Why maintain ROFR clause?
- The right of first refusal is the only incentive to the Indian flag, which suffers from many disadvantages versus foreign flags.
- De-registering of vessels from the Indian flag will be a strategic blow to Indian security as merchant naval fleet always acts as a second line of defence for coastal security.
Sources: the hindu.
Facts for Prelims:
Sangita Kalanidhi award:
Context: Renowned Carnatic vocalist Aruna Sairam has been selected for 2018 Sangita Kalanidhi award of Music Academy for her contribution to Carnatic music.
About the award:
- Sangita Kalanidhi Award was instituted by the Music Academy, Chennai.
- It is the title awarded yearly to a Carnatic Musician.
Context: ISRO has successfully conducted ground test of its high thrust version of Vikas Engine.

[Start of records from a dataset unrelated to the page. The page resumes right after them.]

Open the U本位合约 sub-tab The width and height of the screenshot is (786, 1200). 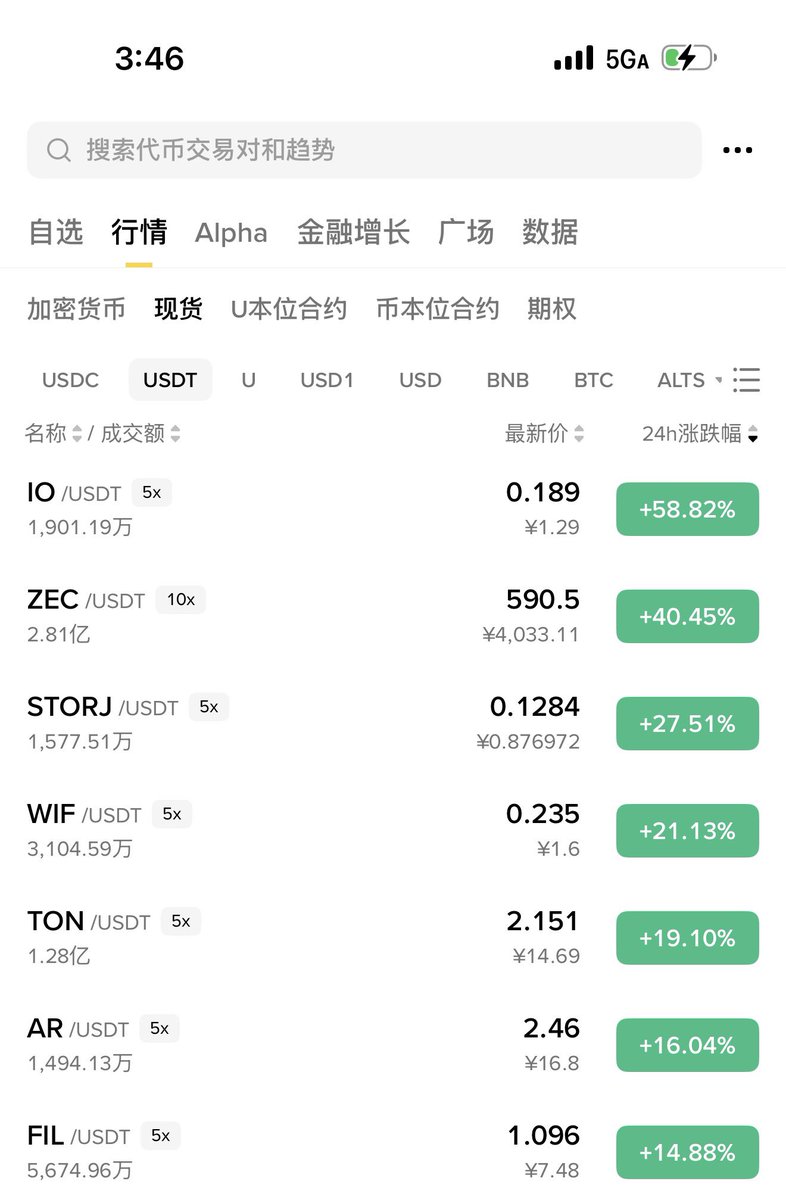point(289,309)
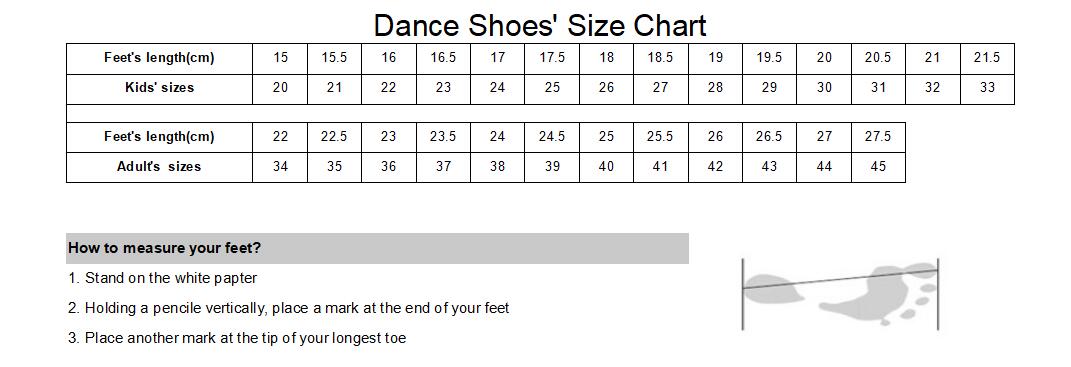The image size is (1071, 367).
Task: Select adult size 45 cell
Action: pos(878,167)
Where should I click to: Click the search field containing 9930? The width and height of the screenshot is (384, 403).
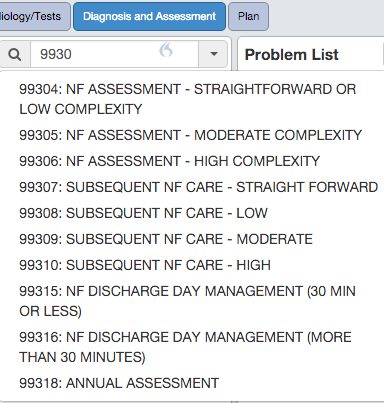[115, 54]
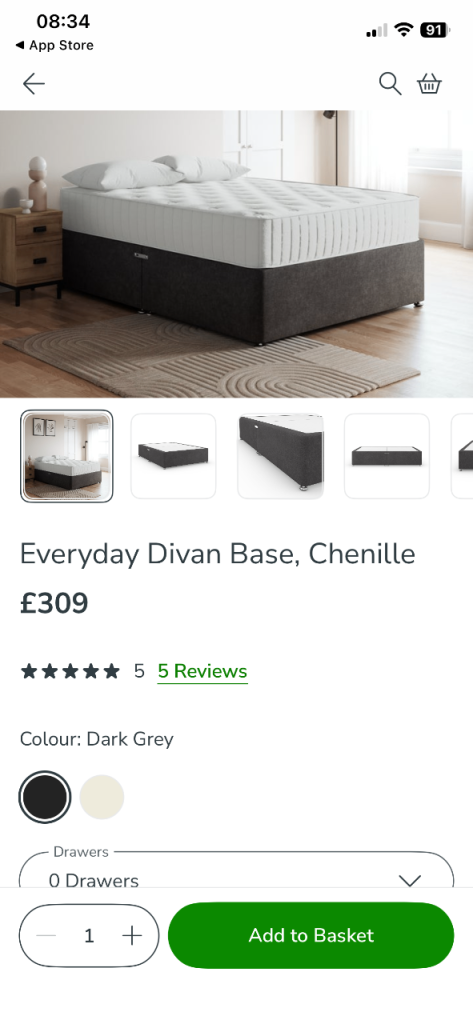The height and width of the screenshot is (1024, 473).
Task: Select the bedroom scene thumbnail
Action: pos(67,456)
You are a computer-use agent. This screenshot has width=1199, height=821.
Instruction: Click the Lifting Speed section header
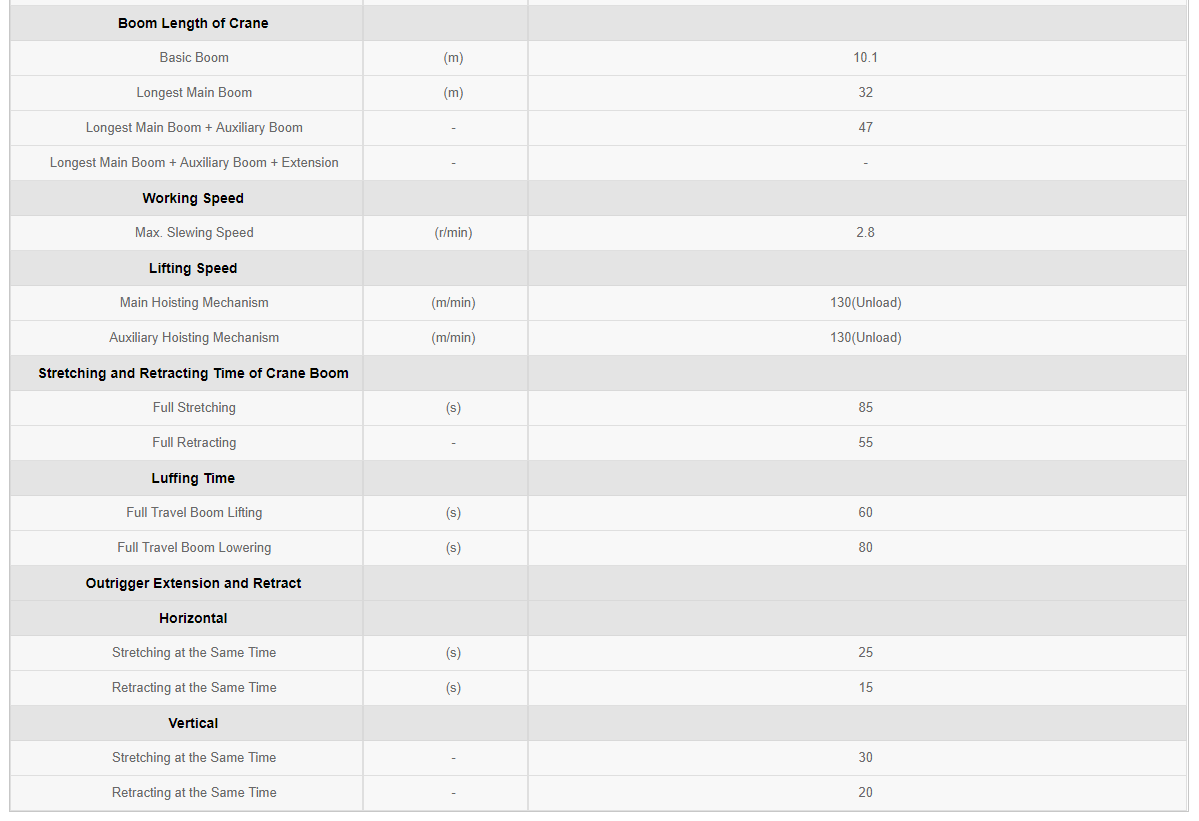click(x=193, y=268)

Vikas Engine is the workhorse liquid rocket engine powering the second stage of India’s Polar Satellite Launch Vehicle (PSLV), second stage and the four strap on stages of Geosynchronous Launch Vehicle (GSLV) and the twin engine core liquid stage (L110) of GSLV Mk-III.
Context: Destruction of mangrove cover in the Bandar Reserve Forest is forcing the golden jackal (Canis aureus) out of its habitat, triggering a conflict with the local communities.
- The Golden Jackal is a wolf-like canid that is native to Southeast Europe, Southwest Asia, South Asia, and regions of Southeast Asia.
- The conservation status of the animal is the ‘least concern’ and it preys on wild crab and fish.